::: Record excerpts

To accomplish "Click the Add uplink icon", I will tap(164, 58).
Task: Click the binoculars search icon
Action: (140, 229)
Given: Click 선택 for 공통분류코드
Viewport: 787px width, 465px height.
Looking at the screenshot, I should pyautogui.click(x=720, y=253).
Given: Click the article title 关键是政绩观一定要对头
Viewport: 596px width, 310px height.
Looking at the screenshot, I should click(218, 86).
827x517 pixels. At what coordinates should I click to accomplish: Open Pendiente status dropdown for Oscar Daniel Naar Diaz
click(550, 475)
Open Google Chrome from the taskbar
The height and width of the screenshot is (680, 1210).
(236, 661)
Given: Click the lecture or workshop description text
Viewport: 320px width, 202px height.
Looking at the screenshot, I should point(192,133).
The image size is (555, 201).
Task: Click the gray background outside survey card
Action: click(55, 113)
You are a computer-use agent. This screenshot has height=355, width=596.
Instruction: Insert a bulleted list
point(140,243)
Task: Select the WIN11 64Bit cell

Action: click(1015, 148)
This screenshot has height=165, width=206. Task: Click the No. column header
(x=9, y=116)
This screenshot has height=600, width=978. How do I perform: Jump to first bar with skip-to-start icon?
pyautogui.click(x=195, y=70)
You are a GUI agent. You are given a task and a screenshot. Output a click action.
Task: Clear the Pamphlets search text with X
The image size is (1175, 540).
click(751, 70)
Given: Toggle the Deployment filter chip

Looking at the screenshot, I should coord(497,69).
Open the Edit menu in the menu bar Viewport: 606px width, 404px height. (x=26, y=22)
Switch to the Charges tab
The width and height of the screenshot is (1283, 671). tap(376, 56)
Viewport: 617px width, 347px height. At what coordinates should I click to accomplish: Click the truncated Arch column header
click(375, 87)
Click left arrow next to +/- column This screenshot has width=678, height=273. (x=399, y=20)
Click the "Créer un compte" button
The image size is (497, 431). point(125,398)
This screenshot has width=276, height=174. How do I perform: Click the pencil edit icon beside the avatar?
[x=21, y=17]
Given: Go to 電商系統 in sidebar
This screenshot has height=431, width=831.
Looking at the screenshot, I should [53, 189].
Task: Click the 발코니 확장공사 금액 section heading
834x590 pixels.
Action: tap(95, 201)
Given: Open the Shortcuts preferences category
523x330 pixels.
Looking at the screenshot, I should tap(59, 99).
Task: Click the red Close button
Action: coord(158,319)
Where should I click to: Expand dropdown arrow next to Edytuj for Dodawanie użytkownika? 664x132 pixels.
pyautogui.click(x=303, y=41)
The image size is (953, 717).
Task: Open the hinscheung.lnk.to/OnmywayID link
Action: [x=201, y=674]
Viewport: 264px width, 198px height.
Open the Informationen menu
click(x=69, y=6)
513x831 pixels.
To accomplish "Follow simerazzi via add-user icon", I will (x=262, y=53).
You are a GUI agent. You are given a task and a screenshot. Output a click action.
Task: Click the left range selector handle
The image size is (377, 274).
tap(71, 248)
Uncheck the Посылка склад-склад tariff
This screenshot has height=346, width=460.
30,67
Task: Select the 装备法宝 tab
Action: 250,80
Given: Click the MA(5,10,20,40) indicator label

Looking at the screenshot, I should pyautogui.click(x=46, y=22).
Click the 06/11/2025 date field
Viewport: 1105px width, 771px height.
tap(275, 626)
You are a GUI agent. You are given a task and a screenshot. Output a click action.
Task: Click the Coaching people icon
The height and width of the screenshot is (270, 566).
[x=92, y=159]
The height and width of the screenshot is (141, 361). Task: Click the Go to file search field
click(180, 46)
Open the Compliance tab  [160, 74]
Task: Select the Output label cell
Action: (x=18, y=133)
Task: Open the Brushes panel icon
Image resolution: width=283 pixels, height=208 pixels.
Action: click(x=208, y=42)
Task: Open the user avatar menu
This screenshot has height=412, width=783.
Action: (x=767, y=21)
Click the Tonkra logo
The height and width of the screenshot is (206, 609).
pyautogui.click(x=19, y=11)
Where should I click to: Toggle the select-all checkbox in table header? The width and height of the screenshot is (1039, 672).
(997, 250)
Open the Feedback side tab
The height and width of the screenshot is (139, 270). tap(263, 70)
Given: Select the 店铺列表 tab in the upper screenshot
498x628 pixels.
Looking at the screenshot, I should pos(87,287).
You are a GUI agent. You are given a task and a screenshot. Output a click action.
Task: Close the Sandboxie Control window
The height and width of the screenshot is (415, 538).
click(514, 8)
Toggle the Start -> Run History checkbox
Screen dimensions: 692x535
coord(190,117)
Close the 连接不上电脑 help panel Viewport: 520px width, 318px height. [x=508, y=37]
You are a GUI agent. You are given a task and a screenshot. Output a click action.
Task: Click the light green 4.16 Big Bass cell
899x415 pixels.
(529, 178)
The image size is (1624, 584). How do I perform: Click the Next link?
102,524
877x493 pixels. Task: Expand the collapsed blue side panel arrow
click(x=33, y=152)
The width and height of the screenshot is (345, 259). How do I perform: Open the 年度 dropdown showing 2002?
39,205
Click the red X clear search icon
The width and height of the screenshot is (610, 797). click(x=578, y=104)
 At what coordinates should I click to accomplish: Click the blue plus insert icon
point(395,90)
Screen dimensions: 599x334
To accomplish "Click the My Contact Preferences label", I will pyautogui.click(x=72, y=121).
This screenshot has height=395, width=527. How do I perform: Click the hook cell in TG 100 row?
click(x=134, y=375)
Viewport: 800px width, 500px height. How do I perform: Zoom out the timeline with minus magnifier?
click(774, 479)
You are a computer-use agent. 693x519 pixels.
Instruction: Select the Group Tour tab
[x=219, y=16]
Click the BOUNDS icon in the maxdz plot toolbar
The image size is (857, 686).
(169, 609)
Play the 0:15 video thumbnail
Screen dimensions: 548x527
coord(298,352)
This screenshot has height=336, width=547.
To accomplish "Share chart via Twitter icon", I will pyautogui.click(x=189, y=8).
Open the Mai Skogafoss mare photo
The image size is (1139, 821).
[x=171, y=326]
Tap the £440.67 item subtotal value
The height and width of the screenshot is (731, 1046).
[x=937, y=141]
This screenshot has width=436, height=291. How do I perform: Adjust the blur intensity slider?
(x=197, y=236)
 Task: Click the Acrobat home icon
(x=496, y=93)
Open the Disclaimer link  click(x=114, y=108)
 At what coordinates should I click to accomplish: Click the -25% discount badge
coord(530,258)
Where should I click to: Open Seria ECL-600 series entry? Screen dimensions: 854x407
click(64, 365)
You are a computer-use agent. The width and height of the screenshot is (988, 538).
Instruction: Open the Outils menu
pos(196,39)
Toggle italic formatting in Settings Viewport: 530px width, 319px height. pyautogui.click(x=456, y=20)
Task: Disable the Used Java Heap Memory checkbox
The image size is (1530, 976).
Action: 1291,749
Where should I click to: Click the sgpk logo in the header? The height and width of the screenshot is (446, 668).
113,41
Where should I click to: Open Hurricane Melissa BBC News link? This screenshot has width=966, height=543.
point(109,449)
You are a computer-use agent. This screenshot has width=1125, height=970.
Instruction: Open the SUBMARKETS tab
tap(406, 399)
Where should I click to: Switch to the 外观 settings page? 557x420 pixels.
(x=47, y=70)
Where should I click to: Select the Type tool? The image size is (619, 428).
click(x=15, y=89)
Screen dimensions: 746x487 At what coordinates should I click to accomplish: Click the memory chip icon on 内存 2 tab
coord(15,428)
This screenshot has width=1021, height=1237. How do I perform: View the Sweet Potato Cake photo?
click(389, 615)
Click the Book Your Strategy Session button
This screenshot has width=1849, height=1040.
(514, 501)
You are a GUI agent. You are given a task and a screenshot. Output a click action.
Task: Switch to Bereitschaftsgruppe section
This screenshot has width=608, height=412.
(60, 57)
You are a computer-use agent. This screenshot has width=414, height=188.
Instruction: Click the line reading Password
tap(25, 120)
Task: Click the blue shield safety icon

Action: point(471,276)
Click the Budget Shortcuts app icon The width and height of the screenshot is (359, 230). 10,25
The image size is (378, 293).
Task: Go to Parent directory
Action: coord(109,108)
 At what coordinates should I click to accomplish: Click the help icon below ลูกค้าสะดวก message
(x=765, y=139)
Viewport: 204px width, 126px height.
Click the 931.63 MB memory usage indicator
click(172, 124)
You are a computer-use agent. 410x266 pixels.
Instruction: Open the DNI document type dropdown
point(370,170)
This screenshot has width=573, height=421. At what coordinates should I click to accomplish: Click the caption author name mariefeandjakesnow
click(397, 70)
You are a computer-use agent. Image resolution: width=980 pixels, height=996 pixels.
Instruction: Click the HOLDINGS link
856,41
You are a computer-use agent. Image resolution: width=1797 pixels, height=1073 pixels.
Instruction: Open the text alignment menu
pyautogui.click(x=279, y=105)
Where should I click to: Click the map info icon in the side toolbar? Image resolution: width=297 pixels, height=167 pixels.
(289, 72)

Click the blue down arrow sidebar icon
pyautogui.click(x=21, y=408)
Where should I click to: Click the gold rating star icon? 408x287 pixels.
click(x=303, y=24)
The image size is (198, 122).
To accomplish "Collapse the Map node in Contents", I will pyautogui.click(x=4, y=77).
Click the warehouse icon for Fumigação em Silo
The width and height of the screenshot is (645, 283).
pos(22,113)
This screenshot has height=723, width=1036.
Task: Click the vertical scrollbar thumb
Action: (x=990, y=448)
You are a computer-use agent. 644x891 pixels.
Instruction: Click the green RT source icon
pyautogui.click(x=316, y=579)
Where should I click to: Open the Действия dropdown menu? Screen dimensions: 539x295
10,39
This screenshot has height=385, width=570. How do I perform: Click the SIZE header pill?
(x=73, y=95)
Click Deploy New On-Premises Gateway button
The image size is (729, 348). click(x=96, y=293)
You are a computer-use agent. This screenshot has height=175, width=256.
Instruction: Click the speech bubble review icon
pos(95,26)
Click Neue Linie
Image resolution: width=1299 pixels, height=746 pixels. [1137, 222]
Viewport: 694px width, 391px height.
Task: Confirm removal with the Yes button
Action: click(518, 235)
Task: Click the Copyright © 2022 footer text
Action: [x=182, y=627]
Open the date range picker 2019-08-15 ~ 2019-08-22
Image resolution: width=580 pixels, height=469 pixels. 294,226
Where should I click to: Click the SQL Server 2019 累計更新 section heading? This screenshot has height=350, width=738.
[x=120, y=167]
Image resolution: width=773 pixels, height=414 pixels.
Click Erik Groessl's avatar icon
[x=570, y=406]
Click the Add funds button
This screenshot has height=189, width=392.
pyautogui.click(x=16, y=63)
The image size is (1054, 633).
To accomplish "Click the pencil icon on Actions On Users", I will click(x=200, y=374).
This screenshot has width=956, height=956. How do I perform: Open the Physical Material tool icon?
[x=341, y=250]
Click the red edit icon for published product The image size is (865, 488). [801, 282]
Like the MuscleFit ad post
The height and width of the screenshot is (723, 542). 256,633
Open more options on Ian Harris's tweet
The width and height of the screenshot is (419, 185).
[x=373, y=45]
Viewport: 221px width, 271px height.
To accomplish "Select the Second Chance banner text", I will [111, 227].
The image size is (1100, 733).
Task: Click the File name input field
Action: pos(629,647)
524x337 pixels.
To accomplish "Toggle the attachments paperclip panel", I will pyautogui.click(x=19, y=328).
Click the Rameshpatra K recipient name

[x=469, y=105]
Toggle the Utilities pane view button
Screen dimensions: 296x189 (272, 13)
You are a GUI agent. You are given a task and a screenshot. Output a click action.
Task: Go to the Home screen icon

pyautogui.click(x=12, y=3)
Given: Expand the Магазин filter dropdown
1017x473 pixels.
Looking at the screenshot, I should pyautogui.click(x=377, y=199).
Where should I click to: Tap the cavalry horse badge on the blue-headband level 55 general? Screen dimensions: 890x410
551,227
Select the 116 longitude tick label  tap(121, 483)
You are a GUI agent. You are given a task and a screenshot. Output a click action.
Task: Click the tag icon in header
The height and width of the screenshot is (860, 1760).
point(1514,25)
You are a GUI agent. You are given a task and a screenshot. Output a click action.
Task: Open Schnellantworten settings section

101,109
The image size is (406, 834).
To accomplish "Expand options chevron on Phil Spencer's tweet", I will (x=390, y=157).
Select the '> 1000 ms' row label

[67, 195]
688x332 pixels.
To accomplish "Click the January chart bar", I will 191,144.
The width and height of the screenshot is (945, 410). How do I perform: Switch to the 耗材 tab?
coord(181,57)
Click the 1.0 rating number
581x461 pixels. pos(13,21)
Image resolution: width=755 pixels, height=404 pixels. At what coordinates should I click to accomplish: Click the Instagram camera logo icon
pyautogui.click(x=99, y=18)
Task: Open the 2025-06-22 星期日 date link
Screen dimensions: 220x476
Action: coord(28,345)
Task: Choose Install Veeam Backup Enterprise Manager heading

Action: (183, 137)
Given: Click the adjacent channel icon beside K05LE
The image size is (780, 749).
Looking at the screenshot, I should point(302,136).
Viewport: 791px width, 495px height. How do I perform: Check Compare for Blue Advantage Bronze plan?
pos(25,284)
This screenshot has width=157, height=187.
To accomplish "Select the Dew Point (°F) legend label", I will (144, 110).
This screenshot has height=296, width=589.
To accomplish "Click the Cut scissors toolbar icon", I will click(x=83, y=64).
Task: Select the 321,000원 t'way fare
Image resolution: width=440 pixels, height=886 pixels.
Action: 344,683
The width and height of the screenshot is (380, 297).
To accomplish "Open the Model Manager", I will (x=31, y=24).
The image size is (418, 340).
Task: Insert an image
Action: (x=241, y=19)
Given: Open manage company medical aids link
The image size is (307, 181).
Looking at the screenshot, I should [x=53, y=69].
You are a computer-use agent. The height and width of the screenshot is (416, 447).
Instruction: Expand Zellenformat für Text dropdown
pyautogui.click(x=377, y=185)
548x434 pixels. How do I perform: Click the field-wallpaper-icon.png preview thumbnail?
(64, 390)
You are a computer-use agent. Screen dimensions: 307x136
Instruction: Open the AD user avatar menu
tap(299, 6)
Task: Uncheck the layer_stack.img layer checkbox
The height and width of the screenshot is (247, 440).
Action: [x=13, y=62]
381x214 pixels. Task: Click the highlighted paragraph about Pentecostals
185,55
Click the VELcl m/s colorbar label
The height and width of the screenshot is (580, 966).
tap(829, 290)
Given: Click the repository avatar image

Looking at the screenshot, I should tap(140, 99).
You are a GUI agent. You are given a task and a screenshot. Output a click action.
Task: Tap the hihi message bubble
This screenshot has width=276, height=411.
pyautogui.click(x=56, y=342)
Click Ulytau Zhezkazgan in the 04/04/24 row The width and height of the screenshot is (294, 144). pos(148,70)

::::::

### Problem description
Going back to the entries above, set down exactly the lines that begin at the one with "The height and width of the screenshot is (731, 1046)." and end at the one with "You are a computer-use agent. The width", both included, and nothing else.

### Response for this exercise
The height and width of the screenshot is (731, 1046).
[x=937, y=141]
This screenshot has width=436, height=291. How do I perform: Adjust the blur intensity slider?
(x=197, y=236)
 Task: Click the Acrobat home icon
(x=496, y=93)
Open the Disclaimer link  click(x=114, y=108)
 At what coordinates should I click to accomplish: Click the -25% discount badge
coord(530,258)
Where should I click to: Open Seria ECL-600 series entry? Screen dimensions: 854x407
click(64, 365)
You are a computer-use agent. The width and height of the screenshot is (988, 538).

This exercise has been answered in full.